▼▼▼
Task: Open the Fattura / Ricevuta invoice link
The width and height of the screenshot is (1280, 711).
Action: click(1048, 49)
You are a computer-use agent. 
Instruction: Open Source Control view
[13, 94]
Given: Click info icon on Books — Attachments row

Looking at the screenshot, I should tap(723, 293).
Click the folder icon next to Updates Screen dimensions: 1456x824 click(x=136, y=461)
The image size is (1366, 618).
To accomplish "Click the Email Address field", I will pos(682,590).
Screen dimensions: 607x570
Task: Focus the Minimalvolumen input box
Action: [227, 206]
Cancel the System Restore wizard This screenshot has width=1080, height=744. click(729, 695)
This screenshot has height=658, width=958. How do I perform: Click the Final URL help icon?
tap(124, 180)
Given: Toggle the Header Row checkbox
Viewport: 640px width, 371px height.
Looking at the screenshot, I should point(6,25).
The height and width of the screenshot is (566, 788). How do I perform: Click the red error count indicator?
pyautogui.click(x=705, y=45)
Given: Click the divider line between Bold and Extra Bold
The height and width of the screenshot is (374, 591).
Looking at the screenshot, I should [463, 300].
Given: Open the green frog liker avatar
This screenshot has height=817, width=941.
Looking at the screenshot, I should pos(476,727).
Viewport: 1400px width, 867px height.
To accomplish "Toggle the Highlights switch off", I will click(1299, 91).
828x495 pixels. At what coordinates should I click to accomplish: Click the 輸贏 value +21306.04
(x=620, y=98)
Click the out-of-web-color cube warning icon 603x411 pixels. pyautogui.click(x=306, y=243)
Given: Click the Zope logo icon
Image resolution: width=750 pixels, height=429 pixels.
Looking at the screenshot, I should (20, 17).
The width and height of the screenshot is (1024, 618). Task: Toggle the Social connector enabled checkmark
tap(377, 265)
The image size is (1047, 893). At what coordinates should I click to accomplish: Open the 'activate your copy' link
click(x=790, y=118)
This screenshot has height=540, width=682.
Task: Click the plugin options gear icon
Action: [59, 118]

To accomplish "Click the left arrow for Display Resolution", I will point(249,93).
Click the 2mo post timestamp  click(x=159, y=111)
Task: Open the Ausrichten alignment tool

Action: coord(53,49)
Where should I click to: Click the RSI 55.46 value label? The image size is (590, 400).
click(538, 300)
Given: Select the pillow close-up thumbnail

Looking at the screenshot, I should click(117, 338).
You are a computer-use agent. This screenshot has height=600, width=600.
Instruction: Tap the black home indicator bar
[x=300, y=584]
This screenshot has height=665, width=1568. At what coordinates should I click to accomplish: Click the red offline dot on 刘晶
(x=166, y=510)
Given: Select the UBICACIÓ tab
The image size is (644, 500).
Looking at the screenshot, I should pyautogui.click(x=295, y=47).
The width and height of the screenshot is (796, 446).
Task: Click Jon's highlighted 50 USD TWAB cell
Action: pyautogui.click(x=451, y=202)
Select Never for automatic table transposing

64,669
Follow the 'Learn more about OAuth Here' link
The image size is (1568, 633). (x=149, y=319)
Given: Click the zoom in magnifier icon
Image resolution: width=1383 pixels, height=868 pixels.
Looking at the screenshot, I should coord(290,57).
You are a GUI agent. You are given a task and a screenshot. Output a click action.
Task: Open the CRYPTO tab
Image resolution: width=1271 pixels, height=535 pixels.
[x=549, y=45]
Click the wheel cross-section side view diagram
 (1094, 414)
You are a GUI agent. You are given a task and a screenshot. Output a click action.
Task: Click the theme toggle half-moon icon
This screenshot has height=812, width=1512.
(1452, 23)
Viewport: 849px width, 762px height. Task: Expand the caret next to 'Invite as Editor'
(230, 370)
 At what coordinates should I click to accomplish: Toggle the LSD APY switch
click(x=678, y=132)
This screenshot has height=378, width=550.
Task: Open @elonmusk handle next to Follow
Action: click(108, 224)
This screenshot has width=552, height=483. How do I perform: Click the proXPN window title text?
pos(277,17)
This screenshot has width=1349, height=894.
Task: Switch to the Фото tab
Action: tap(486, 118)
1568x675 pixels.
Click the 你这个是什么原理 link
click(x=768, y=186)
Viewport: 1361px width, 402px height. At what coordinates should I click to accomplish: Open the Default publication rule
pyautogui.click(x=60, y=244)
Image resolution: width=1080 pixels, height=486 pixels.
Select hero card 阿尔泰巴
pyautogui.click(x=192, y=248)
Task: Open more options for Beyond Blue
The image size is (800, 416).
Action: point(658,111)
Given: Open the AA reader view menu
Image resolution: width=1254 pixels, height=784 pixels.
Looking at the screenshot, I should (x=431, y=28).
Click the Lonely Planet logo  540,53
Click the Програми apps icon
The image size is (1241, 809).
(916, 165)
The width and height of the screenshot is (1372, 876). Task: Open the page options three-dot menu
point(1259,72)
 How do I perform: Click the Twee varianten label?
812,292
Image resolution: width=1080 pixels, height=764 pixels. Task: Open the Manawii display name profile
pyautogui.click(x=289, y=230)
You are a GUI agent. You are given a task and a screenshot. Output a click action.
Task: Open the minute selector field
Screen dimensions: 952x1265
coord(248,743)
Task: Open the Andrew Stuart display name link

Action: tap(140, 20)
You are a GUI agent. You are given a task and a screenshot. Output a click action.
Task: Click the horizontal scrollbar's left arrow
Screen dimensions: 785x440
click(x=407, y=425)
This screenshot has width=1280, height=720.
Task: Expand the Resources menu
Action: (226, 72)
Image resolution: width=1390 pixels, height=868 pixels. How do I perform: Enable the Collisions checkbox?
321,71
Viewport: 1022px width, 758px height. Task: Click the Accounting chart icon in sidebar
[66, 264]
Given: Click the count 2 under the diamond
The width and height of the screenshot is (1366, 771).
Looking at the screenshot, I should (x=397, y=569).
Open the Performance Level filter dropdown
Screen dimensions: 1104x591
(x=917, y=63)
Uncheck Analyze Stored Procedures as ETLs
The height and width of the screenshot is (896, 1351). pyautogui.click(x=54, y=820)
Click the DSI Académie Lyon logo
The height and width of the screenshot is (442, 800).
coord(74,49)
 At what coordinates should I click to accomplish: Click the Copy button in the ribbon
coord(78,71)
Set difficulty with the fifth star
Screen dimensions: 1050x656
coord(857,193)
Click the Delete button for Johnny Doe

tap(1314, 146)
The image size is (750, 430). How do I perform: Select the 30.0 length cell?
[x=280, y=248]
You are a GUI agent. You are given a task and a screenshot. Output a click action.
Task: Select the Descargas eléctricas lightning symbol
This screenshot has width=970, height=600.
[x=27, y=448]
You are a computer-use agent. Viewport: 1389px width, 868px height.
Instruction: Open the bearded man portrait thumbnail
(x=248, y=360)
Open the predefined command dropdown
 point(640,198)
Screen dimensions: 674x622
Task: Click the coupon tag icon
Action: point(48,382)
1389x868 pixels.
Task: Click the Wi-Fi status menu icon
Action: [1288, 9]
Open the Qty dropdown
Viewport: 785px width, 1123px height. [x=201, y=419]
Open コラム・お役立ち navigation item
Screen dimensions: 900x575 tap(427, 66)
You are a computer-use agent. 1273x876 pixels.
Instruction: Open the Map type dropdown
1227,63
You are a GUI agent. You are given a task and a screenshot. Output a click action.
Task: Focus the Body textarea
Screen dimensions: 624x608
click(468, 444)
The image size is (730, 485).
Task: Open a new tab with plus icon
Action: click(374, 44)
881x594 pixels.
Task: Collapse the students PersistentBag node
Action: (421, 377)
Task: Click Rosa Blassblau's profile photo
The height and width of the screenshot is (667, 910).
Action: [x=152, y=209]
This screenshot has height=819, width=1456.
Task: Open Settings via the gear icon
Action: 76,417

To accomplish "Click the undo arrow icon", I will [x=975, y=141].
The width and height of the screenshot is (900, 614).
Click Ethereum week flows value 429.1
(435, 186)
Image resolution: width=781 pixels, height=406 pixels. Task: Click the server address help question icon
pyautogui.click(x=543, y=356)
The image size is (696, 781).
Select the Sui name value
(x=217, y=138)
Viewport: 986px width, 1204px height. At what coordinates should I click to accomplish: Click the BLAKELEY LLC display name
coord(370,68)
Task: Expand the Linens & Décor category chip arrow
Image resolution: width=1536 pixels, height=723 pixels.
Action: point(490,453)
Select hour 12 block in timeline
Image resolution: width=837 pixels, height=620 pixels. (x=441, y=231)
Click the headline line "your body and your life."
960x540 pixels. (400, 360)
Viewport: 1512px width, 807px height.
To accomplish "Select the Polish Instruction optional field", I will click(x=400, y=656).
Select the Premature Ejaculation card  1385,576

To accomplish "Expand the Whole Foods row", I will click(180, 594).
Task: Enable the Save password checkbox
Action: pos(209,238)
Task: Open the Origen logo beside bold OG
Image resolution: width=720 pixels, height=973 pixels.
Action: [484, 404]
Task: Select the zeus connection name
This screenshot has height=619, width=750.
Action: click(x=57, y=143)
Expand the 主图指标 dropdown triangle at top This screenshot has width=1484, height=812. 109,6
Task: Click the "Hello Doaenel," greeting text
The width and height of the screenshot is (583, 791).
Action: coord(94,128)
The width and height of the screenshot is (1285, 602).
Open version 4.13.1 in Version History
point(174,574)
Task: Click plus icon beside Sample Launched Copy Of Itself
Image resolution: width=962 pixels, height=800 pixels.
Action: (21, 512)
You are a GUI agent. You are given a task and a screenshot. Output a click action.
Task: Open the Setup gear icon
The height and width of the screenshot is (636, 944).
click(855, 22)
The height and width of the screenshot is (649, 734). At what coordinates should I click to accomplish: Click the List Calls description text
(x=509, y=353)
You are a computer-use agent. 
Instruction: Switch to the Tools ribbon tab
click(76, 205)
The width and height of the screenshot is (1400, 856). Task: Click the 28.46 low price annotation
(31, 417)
▲▲▲
Exercise brief
When you reach the line in the material above that holds "The width and height of the screenshot is (1366, 771).", begin reproducing lines exactly, and stop after the line that holds "Task: Click Rosa Blassblau's profile photo".

Exercise answer
The width and height of the screenshot is (1366, 771).
Looking at the screenshot, I should (x=397, y=569).
Open the Performance Level filter dropdown
Screen dimensions: 1104x591
(x=917, y=63)
Uncheck Analyze Stored Procedures as ETLs
The height and width of the screenshot is (896, 1351). pyautogui.click(x=54, y=820)
Click the DSI Académie Lyon logo
The height and width of the screenshot is (442, 800).
coord(74,49)
 At what coordinates should I click to accomplish: Click the Copy button in the ribbon
coord(78,71)
Set difficulty with the fifth star
Screen dimensions: 1050x656
coord(857,193)
Click the Delete button for Johnny Doe

tap(1314, 146)
The image size is (750, 430). How do I perform: Select the 30.0 length cell?
[x=280, y=248]
You are a GUI agent. You are given a task and a screenshot. Output a click action.
Task: Select the Descargas eléctricas lightning symbol
This screenshot has width=970, height=600.
[x=27, y=448]
You are a computer-use agent. Viewport: 1389px width, 868px height.
Instruction: Open the bearded man portrait thumbnail
(x=248, y=360)
Open the predefined command dropdown
 point(640,198)
Screen dimensions: 674x622
Task: Click the coupon tag icon
Action: point(48,382)
1389x868 pixels.
Task: Click the Wi-Fi status menu icon
Action: [1288, 9]
Open the Qty dropdown
Viewport: 785px width, 1123px height. [x=201, y=419]
Open コラム・お役立ち navigation item
Screen dimensions: 900x575 tap(427, 66)
You are a computer-use agent. 1273x876 pixels.
Instruction: Open the Map type dropdown
1227,63
You are a GUI agent. You are given a task and a screenshot. Output a click action.
Task: Focus the Body textarea
Screen dimensions: 624x608
click(468, 444)
The image size is (730, 485).
Task: Open a new tab with plus icon
Action: click(374, 44)
881x594 pixels.
Task: Collapse the students PersistentBag node
Action: (421, 377)
Task: Click Rosa Blassblau's profile photo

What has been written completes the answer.